Thursday, January 12, 2006

Run for Your Lives!

The attack ad against Judge Samuel Alito that has been running on tv lately strikes me as funny. As he sits in a chair being made up for an appearance before cameras, a smart-looking consultant approvingly goes down a list of his supposed evasions to pretty trivial flaws in his background. At the end a semi-scary voice-over gets me chortling when it says, "Samuel Alito - he's no Moderate!" And then, "The information in this ad has been supplied by MoveOn.org." Now, I lose it. Saturday Night Live couldn't do a better parody ad. These guys are so proud of themselves for delivering this grave warning. Lions and Tigers and Bears, OH MY!

Monday, January 09, 2006

Duh.

Word is that Ken Lay and the other top dogs at Enron are determined to plead the "idiot" or "Sgt. Schultz" defense by claiming that they didn't know what was going on at the energy company as the books were being manipulated. Seems to me that this is prima facie evidence for making them return to the stockholders everything they ever "earned" at Enron. While it's somewhat uncertain who did exactly what in this scheme, it's abundantly clear that if they all together were too stupid to run the company properly, they were too stupid to earn a dime from it. Only after that, the courts should determine guilt and punish appropriately.

Monday, January 02, 2006

Emerson: The Father of Introverted Modern America where Truth is Relative and Self Manufactured

In the latest Weekly Standard, Bostonian writer Patrick J. Walsh makes some keen observations about Ralph Waldo Emerson in his piece on Nathaniel Hawthorne:

Hawthorne...rejected the Transcendentalism of Ralph Waldo Emerson that was blustering about him in Concord. In Mosses from an Old Manse, he wrote of Emerson's flock of followers: "Never was a poor little country village infested with such a variety of queer strangely-dressed, oddly-behaved mortals, most of whom took upon themselves to be important agents of the world's destiny, yet were simply bores of very intense water." As for Emerson, Hawthorne added, "I sought nothing from him as a philosopher."

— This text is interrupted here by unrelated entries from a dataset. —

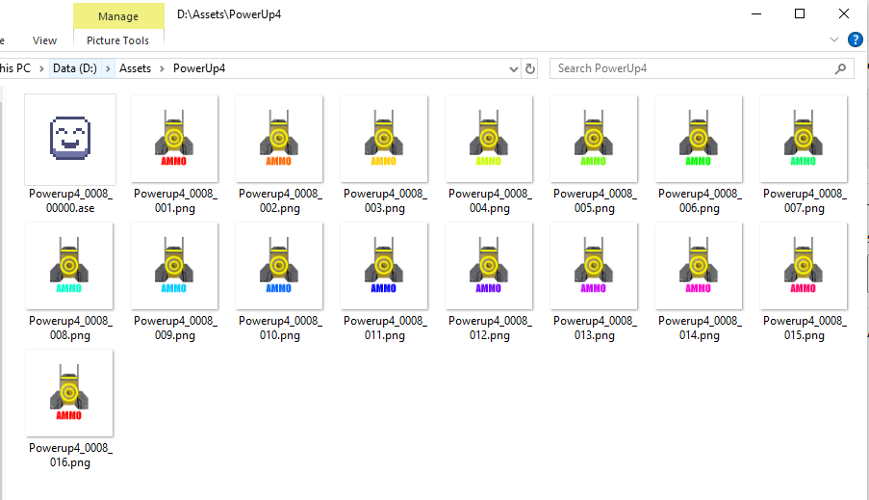The width and height of the screenshot is (869, 500).
Task: Click the refresh icon beside the address bar
Action: [530, 68]
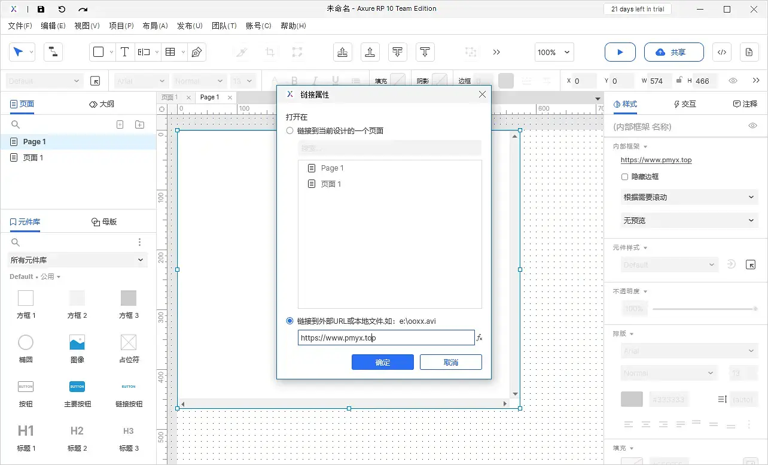Enable the 隐藏边框 checkbox
Viewport: 768px width, 465px height.
(x=625, y=176)
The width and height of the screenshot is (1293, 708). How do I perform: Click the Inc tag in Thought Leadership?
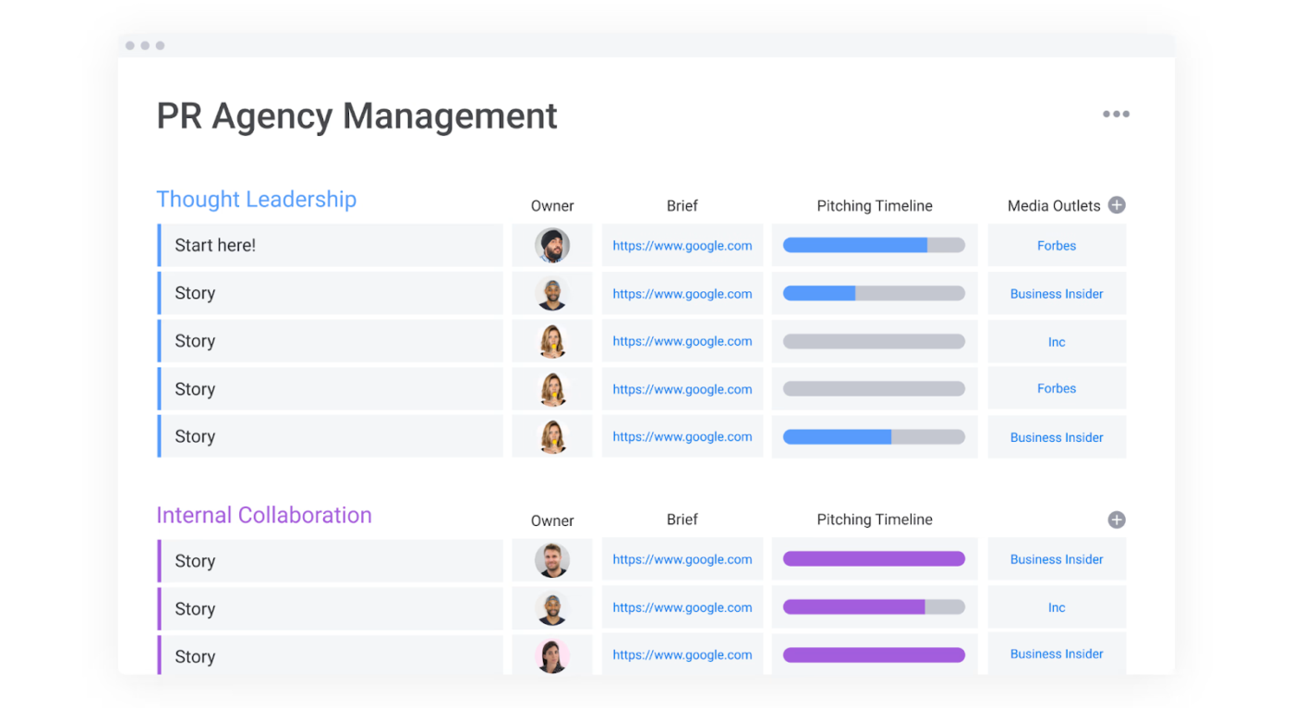click(x=1057, y=342)
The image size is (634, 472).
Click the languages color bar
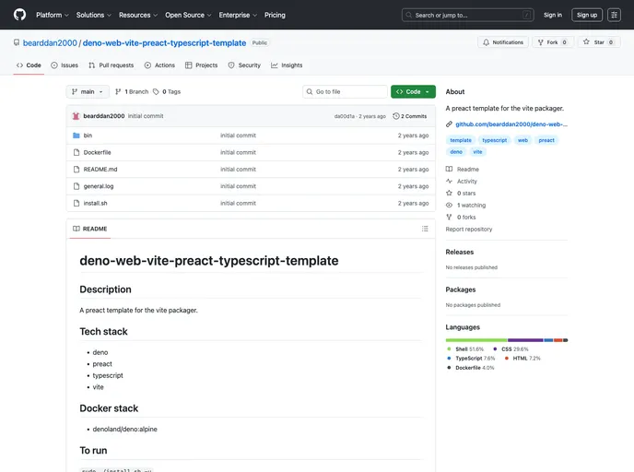506,340
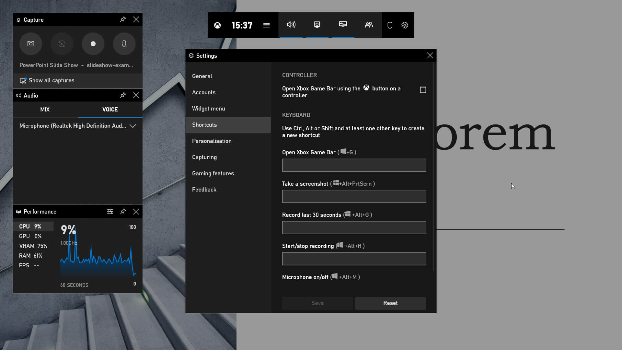Open the General settings section
Screen dimensions: 622x350
coord(202,76)
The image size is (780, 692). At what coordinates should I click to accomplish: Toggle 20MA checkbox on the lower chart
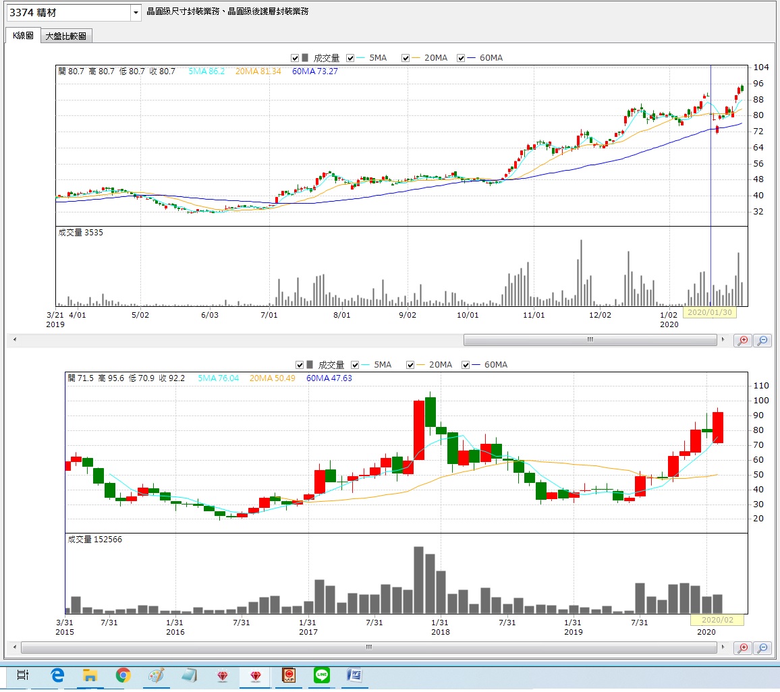[410, 365]
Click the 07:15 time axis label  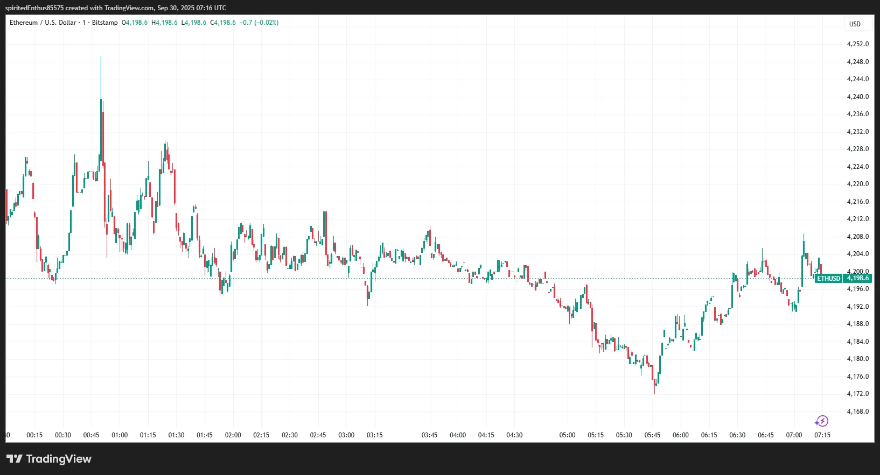[x=822, y=435]
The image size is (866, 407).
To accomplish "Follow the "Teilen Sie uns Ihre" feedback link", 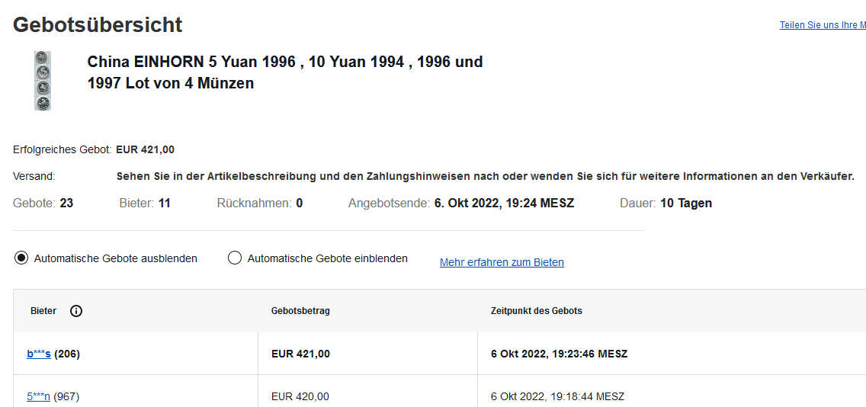I will (x=822, y=25).

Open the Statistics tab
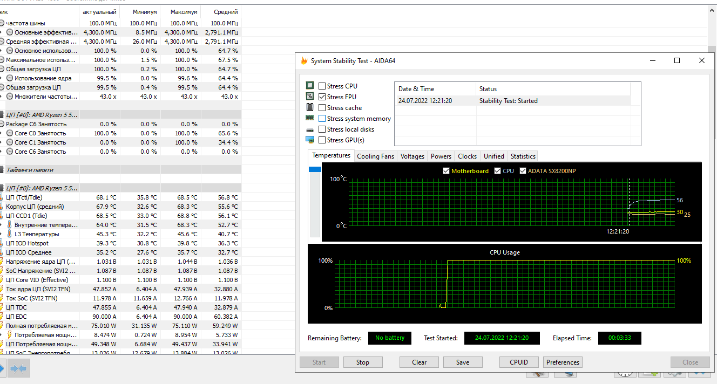tap(523, 156)
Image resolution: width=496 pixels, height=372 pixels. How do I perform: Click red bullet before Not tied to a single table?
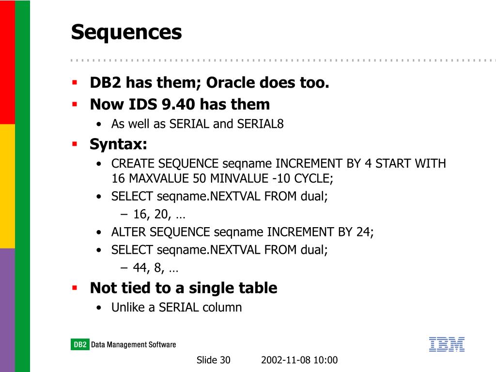click(x=75, y=288)
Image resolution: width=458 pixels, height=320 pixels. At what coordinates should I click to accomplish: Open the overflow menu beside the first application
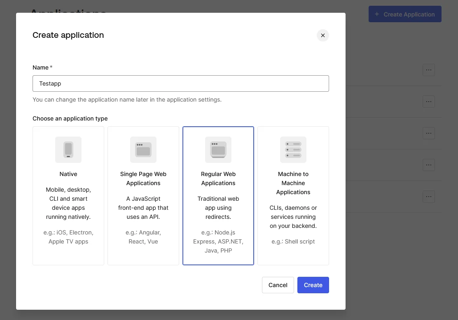coord(429,70)
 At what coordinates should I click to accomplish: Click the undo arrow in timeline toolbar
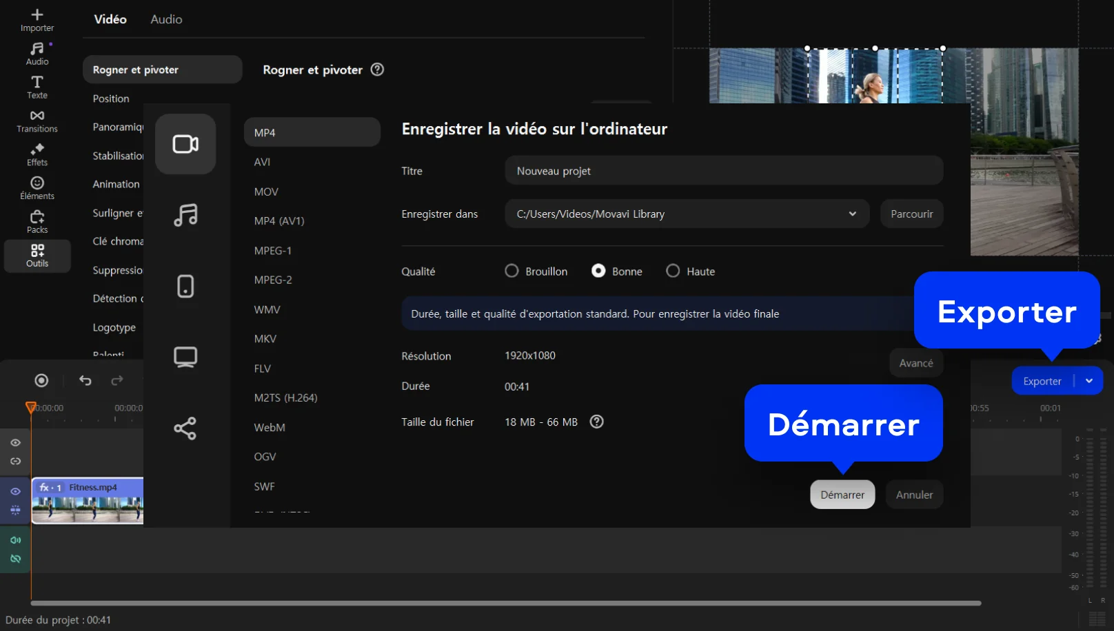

"[W]hen Emerson said he could no longer celebrate the Lord's Supper unless the bread and wine were removed, an important step in the vaporization of religion in America had taken place." Randall Stewart likewise regretted Emerson's influence on the American spirit, recognizing his doctrine as radically "anti-Christian." Christians believe that Christ healed the division between the world of spirit and the world of matter and became the bread of life. Emerson's staged refusal was a rejection of the material world of things as unredeemed.

And this one:

Emerson, and not Hawthorne, is the father of our introverted modern America, where truth is relative and self-manufactured. This religion of self infects every level of society, ranging from the Self Help sections in bookstores to the slogans of advertisement, from movies to public television, from college curriculums to gum-chewing stars. It penetrates the chambers of the Supreme Court, where Sandra Day O'Connor ruled in Planned Parenthood v. Casey that there is "the right to define one's own concept of existence, of meaning, of the universe." All are the offspring of Emerson's gnostic gospel "that the soul makes its own world" and "nothing is sacred but the integrity of your own mind." Yale's Harold Bloom, a professed Gnostic, celebrates this "freedom from nature, time, history, community and other selves" in The American Religion.